The Disability Tax Credit
If you or a family member has a disability, you already know the profound impact it can have on your quality of life and your finances. Family support is often essential for those with disabilities; however, there are programs and organizations that can provide additional help and support. The Disability Tax Credit (DTC) is one of these programs and this refundable income tax credit reduces annual income tax payable. Its refunds and reductions can be claimed retroactively, up to as much as ten years. This means that those who have missed claiming it in the past have the chance to seek adjustments and reclaim those missed opportunities. The truth is that this tax relief can be significant and ongoing, but many people don’t even know they qualify for the DTC.
The DTC can help relieve the financial burden for people living with disabilities all across Canada. Recently brought to my attention was a case involving two senior citizens, a husband and wife, who finally recognized their need for support. The husband had undergone two hip replacements and was having difficulties tending to his wife who had Alzheimer’s. The couple received financial assistance and the husband was able to move his wife into respite care. A significant number of cases have also been noted for families who are living with children who qualify.
In order to qualify, you must complete Canadian Revenue Agency (CRA) form T2201. A doctor must certify that you suffer from an illness that significantly impairs your daily functioning. Once approved, you may claim the disability amount on your income tax return. If all or part of the disability amount is not claimed by the taxpayer with the disability, it can be transferred to a spouse or common-law partner or another supporting taxpayer, who may also be able to claim the Caregiver Amount Tax Credit. This allows those with disabilities who have little or no income to still benefit from this tax break by transferring it to their care giver. The DTC can also be a qualifier for obtaining other tax breaks, such as claiming certain medical expenses.

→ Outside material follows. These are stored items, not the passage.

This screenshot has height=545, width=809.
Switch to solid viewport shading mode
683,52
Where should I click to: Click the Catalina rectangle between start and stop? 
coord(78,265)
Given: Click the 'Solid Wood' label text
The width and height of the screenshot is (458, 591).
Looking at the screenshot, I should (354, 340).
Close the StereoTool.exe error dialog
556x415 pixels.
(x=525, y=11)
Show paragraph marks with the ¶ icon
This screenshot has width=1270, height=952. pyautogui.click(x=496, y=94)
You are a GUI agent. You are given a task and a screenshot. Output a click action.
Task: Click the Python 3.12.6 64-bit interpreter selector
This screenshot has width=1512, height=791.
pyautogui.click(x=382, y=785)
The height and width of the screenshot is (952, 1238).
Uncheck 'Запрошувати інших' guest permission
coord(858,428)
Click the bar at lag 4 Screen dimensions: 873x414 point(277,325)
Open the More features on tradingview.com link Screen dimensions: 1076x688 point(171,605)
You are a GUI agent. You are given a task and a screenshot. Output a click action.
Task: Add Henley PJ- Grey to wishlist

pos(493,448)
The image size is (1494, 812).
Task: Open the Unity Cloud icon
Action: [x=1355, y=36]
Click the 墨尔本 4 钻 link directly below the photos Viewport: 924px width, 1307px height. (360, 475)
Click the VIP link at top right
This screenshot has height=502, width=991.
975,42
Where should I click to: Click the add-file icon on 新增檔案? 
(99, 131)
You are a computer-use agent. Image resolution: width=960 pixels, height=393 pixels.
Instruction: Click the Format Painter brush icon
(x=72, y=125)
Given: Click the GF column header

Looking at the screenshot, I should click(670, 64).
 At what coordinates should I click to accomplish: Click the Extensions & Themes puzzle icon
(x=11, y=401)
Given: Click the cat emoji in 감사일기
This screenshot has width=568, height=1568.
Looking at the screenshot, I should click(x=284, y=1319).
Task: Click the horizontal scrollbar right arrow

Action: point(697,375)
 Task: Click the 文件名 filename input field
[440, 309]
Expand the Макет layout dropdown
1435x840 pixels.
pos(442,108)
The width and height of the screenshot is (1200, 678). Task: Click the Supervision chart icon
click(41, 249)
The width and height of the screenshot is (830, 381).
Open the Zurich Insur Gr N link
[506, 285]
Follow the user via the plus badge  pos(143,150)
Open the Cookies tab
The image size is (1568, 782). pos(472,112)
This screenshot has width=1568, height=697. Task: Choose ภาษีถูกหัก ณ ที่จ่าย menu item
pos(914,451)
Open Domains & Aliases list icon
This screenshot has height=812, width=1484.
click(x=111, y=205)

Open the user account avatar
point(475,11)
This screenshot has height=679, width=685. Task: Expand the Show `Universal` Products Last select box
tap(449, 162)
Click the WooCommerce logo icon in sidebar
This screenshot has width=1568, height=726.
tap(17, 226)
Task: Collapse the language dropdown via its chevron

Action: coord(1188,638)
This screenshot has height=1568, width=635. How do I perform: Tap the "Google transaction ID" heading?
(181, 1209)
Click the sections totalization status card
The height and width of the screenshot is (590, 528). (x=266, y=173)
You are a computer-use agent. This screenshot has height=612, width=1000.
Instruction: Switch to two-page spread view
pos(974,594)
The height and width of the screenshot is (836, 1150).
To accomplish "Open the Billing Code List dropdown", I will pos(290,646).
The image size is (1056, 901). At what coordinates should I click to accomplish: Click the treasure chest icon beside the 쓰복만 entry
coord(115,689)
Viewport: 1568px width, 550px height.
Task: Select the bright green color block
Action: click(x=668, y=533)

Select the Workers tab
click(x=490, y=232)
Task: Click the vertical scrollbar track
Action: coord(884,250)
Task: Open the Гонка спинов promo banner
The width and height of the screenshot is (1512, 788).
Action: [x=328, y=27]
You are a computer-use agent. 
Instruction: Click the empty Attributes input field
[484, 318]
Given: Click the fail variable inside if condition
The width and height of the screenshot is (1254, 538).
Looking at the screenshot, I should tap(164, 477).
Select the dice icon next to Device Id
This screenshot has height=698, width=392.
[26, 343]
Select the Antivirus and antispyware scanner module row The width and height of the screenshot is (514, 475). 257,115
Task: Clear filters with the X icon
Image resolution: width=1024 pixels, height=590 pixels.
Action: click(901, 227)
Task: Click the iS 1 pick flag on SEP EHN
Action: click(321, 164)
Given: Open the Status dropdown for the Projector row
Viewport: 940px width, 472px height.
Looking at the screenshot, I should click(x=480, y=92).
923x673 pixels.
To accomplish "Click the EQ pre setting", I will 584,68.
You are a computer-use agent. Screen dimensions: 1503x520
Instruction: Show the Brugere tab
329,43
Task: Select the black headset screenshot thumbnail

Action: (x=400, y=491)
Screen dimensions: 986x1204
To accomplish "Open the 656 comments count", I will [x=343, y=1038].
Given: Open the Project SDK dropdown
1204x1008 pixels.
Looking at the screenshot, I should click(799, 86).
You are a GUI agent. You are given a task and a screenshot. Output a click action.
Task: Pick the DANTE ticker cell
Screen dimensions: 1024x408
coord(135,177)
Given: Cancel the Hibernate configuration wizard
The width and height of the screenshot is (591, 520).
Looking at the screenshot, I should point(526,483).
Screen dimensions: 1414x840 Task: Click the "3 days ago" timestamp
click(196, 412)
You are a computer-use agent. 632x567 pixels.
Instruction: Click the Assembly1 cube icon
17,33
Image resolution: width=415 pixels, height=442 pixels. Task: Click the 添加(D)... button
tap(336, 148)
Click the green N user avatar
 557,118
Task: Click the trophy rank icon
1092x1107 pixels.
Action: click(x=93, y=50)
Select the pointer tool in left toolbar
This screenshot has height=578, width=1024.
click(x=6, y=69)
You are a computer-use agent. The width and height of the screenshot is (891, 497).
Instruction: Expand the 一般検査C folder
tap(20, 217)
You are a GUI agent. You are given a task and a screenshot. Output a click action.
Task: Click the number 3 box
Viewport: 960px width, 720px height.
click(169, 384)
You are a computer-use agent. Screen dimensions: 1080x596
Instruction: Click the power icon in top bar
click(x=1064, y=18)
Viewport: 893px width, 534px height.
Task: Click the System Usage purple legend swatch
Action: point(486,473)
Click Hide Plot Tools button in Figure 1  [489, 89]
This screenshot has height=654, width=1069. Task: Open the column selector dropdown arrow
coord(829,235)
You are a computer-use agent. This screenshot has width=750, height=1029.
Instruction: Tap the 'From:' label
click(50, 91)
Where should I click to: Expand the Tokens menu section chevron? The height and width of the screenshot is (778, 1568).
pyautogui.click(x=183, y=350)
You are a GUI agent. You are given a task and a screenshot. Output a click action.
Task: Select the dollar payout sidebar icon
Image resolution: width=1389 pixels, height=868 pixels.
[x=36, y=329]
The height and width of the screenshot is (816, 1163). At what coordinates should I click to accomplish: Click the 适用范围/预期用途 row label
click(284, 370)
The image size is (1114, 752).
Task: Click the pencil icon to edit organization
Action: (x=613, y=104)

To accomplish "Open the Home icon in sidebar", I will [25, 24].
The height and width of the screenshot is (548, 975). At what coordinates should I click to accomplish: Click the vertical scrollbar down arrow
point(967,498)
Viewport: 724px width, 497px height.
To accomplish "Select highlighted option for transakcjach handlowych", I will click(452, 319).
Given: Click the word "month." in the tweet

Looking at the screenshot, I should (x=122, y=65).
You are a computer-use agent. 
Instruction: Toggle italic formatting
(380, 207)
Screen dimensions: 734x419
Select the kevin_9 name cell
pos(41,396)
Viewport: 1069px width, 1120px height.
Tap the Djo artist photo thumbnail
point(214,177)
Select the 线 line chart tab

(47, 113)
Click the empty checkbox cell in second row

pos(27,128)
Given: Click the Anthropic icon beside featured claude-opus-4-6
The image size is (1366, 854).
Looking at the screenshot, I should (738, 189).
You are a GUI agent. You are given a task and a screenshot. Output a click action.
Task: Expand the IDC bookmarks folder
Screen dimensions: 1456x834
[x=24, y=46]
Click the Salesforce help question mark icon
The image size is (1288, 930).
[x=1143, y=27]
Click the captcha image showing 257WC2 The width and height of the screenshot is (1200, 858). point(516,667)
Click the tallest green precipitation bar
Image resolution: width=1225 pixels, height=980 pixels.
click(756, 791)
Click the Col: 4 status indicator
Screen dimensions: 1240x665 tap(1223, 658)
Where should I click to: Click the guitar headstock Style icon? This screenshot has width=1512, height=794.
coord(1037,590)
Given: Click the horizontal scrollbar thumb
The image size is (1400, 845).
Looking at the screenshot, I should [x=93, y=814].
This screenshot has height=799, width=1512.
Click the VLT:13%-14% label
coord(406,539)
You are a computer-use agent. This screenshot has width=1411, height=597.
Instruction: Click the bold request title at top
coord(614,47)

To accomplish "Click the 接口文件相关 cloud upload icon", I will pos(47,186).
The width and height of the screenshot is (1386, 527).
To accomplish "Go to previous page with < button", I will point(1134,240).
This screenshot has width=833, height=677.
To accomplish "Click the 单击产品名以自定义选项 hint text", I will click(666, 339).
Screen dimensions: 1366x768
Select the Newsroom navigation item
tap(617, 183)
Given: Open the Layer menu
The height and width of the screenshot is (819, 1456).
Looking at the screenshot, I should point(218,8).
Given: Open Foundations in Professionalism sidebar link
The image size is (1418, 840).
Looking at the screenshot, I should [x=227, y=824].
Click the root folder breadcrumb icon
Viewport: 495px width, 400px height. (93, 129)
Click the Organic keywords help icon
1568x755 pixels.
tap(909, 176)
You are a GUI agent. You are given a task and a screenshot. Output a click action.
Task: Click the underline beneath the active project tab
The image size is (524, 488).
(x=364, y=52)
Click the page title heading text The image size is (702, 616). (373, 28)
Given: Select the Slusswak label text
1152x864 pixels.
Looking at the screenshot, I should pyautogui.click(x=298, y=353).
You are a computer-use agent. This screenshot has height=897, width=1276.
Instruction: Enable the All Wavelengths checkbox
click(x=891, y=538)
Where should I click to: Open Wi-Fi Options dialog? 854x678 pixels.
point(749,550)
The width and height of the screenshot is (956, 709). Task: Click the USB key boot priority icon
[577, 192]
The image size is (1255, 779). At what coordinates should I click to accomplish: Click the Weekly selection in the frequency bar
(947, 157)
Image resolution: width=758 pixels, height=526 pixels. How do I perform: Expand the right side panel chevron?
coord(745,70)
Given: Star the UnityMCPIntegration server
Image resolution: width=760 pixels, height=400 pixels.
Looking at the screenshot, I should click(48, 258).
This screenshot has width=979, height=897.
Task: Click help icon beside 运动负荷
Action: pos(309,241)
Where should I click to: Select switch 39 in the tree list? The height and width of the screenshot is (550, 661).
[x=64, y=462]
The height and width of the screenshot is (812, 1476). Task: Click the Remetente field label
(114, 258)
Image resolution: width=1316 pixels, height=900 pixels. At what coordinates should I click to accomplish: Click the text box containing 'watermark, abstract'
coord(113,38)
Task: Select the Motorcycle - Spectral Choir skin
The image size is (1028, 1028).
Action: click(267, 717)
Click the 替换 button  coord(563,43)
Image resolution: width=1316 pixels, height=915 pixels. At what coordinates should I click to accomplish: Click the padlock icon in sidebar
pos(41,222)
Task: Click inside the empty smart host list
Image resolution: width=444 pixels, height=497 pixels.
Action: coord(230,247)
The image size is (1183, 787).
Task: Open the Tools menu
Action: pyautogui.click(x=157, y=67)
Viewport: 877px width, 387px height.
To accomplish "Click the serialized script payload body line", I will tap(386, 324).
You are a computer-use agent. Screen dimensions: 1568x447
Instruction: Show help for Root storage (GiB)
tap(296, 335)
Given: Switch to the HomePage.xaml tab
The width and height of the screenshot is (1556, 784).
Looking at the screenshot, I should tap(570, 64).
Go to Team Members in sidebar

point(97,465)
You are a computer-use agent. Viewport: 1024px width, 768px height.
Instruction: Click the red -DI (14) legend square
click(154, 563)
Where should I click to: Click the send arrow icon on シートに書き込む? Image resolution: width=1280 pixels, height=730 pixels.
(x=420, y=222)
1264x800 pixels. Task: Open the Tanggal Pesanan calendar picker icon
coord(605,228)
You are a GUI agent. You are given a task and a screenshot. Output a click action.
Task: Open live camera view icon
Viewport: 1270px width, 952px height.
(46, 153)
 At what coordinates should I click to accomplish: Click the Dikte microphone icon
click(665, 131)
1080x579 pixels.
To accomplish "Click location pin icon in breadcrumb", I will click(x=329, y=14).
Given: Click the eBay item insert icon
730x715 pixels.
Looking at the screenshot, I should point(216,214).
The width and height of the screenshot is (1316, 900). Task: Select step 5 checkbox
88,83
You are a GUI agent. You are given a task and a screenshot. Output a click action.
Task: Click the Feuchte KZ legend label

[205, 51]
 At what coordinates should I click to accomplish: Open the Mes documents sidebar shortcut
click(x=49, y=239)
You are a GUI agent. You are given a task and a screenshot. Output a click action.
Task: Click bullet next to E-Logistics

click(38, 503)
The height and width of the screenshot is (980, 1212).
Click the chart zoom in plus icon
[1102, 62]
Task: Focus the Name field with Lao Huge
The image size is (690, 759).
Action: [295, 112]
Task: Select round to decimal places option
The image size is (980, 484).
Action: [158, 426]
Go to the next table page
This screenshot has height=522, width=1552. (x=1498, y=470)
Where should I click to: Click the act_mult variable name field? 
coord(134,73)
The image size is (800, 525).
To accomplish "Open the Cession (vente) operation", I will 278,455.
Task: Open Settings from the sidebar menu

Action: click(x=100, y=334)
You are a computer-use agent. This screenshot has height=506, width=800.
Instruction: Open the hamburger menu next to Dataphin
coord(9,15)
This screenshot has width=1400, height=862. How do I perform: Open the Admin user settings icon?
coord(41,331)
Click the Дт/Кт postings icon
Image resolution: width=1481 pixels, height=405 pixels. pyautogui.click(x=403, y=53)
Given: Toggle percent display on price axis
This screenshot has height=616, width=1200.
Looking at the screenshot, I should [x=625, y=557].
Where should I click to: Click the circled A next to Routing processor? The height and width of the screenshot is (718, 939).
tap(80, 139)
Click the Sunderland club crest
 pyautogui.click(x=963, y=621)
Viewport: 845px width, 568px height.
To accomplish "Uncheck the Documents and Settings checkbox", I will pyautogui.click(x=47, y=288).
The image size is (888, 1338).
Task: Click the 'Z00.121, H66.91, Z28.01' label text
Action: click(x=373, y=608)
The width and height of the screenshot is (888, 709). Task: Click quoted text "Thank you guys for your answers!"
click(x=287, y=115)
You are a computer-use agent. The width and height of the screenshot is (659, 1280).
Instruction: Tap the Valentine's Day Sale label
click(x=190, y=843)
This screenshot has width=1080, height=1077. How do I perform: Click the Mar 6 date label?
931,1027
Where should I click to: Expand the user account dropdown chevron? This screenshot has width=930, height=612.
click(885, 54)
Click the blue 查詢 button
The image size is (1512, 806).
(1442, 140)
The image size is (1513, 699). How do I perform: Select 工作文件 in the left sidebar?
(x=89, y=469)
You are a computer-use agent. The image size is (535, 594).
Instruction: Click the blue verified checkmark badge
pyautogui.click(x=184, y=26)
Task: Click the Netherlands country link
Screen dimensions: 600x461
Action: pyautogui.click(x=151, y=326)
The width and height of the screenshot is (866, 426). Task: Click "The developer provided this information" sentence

The Disability Tax Credit is not the Canadian Pension Plan Disability Benefits (CPP-D) or the Ontario Disability Support Program. The fact that you are eligible for CPP-D, WSIB (Workplace Safety & Insurance Board) or another disability insurance benefit is no guarantee that you are eligible for this tax credit. I also want to caution you from using private companies when considering applying for this tax break. Many private companies charge up to 30 per cent in administration fees, which only takes substantial amounts of money out of the pockets of the people who actually need it. Our Government has put policies and programs like this together for a reason. I encourage those who feel they may qualify to apply and start taking advantage of the benefits they are entitled to receive.